Learn R Programming

sae.projection (version 0.1.4)

projection_rf: Projection RF Function

Description

This function trains a random forest model and performs domain-level estimation **without bias correction**.

Usage

projection_rf(
  data_model,
  target_column,
  predictor_cols,
  data_proj,
  domain1,
  domain2,
  psu,
  ssu = NULL,
  strata = NULL,
  weights,
  split_ratio = 0.8,
  feature_selection = TRUE
)

Value

A list containing the following elements:

  • model The trained Random Forest model.

  • importance Feature importance showing which features contributed most to the model's predictions.

  • train_accuracy Accuracy of the model on the training set.

  • validation_accuracy Accuracy of the model on the validation set.

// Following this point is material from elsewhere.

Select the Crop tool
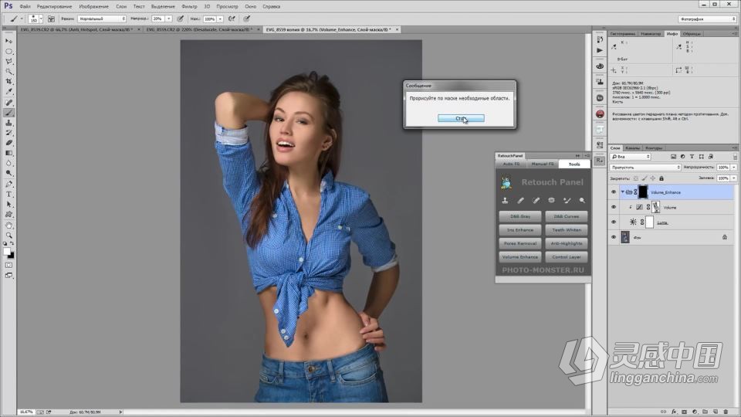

  • validation_performance Confusion matrix for the validation set, showing performance metrics like accuracy, precision, recall, etc.

  • data_proj The projection data with predicted values.

  • Domain1 Estimations for Domain 1, including estimated values, variance, and relative standard error.

  • Domain2 Estimations for Domain 2, including estimated values, variance, and relative standard error.

Arguments

data_model

The training dataset, consisting of auxiliary variables and the target variable.

target_column

The name of the target column in the data_model.

predictor_cols

A vector of predictor column names.

data_proj

The data for projection (prediction), which needs to be projected using the trained model. It must contain the same auxiliary variables as the data_model

domain1

Domain variables for survey estimation (e.g., "province")

domain2

Domain variables for survey estimation (e.g., "regency")

psu

Primary sampling units, representing the structure of the sampling frame.

ssu

Secondary sampling units, representing the structure of the sampling frame (default is NULL).

strata

Stratification variable, ensuring that specific subgroups are represented (default is NULL).

weights

Weights used for the direct estimation from data_model and indirect estimation from data_proj.

split_ratio

Proportion of data used for training (default is 0.8, meaning 80 percent for training and 20 percent for validation).

feature_selection

Selection of predictor variables (default is TRUE)